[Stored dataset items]
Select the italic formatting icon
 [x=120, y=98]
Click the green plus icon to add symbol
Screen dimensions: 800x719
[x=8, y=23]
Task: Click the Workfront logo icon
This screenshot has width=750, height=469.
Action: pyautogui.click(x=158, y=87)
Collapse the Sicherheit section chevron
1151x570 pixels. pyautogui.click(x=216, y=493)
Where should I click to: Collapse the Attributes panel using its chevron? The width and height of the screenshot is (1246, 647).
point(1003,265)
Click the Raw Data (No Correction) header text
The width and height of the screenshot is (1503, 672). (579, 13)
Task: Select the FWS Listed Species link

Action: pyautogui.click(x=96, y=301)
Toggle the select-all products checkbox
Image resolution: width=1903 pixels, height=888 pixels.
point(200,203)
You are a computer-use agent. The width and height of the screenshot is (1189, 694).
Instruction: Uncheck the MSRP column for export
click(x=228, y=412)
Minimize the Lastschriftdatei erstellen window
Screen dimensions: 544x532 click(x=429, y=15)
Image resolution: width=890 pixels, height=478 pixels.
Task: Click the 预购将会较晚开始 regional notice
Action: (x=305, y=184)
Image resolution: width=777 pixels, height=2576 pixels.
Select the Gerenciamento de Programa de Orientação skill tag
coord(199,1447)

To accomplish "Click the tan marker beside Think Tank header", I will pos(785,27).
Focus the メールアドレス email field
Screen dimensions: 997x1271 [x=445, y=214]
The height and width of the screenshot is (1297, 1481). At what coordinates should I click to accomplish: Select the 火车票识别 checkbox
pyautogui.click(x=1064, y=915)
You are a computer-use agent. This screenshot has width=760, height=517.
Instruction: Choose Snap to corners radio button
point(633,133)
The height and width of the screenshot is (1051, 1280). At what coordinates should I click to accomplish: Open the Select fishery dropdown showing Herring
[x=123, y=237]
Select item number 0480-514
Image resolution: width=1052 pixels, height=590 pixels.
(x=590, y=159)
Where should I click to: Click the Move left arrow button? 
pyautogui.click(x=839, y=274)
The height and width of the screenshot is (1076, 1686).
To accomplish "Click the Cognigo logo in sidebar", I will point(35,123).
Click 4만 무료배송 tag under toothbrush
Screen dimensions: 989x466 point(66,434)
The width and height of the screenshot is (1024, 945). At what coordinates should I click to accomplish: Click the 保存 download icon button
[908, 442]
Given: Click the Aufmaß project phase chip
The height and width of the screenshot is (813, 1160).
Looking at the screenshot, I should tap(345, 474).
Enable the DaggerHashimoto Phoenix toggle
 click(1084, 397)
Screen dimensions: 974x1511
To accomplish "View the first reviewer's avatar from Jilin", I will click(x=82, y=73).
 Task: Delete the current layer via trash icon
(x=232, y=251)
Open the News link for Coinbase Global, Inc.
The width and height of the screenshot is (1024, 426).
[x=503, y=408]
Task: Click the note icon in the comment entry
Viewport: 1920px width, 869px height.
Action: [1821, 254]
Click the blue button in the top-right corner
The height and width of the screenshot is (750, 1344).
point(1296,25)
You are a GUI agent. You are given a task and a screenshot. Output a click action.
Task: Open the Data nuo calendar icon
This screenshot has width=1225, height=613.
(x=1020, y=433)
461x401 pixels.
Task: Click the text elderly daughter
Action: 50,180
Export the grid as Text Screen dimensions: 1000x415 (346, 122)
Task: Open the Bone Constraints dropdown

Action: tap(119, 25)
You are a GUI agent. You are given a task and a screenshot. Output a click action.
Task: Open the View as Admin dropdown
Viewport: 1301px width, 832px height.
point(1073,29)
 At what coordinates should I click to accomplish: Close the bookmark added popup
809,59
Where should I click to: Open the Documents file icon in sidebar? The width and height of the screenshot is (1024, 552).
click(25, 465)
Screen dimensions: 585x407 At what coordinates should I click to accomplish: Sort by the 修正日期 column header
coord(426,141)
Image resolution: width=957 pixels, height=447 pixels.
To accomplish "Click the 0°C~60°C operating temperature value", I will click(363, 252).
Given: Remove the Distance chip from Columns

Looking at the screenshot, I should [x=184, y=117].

● Your task
Output the entries exactly. Leave nothing out.

● Expected output
Select the italic formatting icon
 [x=120, y=98]
Click the green plus icon to add symbol
Screen dimensions: 800x719
[x=8, y=23]
Task: Click the Workfront logo icon
This screenshot has width=750, height=469.
Action: pyautogui.click(x=158, y=87)
Collapse the Sicherheit section chevron
1151x570 pixels. pyautogui.click(x=216, y=493)
Where should I click to: Collapse the Attributes panel using its chevron? The width and height of the screenshot is (1246, 647).
point(1003,265)
Click the Raw Data (No Correction) header text
The width and height of the screenshot is (1503, 672). (579, 13)
Task: Select the FWS Listed Species link

Action: pyautogui.click(x=96, y=301)
Toggle the select-all products checkbox
Image resolution: width=1903 pixels, height=888 pixels.
point(200,203)
You are a computer-use agent. The width and height of the screenshot is (1189, 694).
Instruction: Uncheck the MSRP column for export
click(x=228, y=412)
Minimize the Lastschriftdatei erstellen window
Screen dimensions: 544x532 click(x=429, y=15)
Image resolution: width=890 pixels, height=478 pixels.
Task: Click the 预购将会较晚开始 regional notice
Action: (x=305, y=184)
Image resolution: width=777 pixels, height=2576 pixels.
Select the Gerenciamento de Programa de Orientação skill tag
coord(199,1447)

To accomplish "Click the tan marker beside Think Tank header", I will pos(785,27).
Focus the メールアドレス email field
Screen dimensions: 997x1271 [x=445, y=214]
The height and width of the screenshot is (1297, 1481). At what coordinates should I click to accomplish: Select the 火车票识别 checkbox
pyautogui.click(x=1064, y=915)
You are a computer-use agent. This screenshot has width=760, height=517.
Instruction: Choose Snap to corners radio button
point(633,133)
The height and width of the screenshot is (1051, 1280). At what coordinates should I click to accomplish: Open the Select fishery dropdown showing Herring
[x=123, y=237]
Select item number 0480-514
Image resolution: width=1052 pixels, height=590 pixels.
(x=590, y=159)
Where should I click to: Click the Move left arrow button? 
pyautogui.click(x=839, y=274)
The height and width of the screenshot is (1076, 1686).
To accomplish "Click the Cognigo logo in sidebar", I will point(35,123).
Click 4만 무료배송 tag under toothbrush
Screen dimensions: 989x466 point(66,434)
The width and height of the screenshot is (1024, 945). At what coordinates should I click to accomplish: Click the 保存 download icon button
[908, 442]
Given: Click the Aufmaß project phase chip
The height and width of the screenshot is (813, 1160).
Looking at the screenshot, I should tap(345, 474).
Enable the DaggerHashimoto Phoenix toggle
 click(1084, 397)
Screen dimensions: 974x1511
To accomplish "View the first reviewer's avatar from Jilin", I will click(x=82, y=73).
 Task: Delete the current layer via trash icon
(x=232, y=251)
Open the News link for Coinbase Global, Inc.
The width and height of the screenshot is (1024, 426).
[x=503, y=408]
Task: Click the note icon in the comment entry
Viewport: 1920px width, 869px height.
Action: [1821, 254]
Click the blue button in the top-right corner
The height and width of the screenshot is (750, 1344).
point(1296,25)
You are a GUI agent. You are given a task and a screenshot. Output a click action.
Task: Open the Data nuo calendar icon
This screenshot has width=1225, height=613.
(x=1020, y=433)
461x401 pixels.
Task: Click the text elderly daughter
Action: 50,180
Export the grid as Text Screen dimensions: 1000x415 (346, 122)
Task: Open the Bone Constraints dropdown

Action: tap(119, 25)
You are a GUI agent. You are given a task and a screenshot. Output a click action.
Task: Open the View as Admin dropdown
Viewport: 1301px width, 832px height.
point(1073,29)
 At what coordinates should I click to accomplish: Close the bookmark added popup
809,59
Where should I click to: Open the Documents file icon in sidebar? The width and height of the screenshot is (1024, 552).
click(25, 465)
Screen dimensions: 585x407 At what coordinates should I click to accomplish: Sort by the 修正日期 column header
coord(426,141)
Image resolution: width=957 pixels, height=447 pixels.
To accomplish "Click the 0°C~60°C operating temperature value", I will click(363, 252).
Given: Remove the Distance chip from Columns

Looking at the screenshot, I should [x=184, y=117].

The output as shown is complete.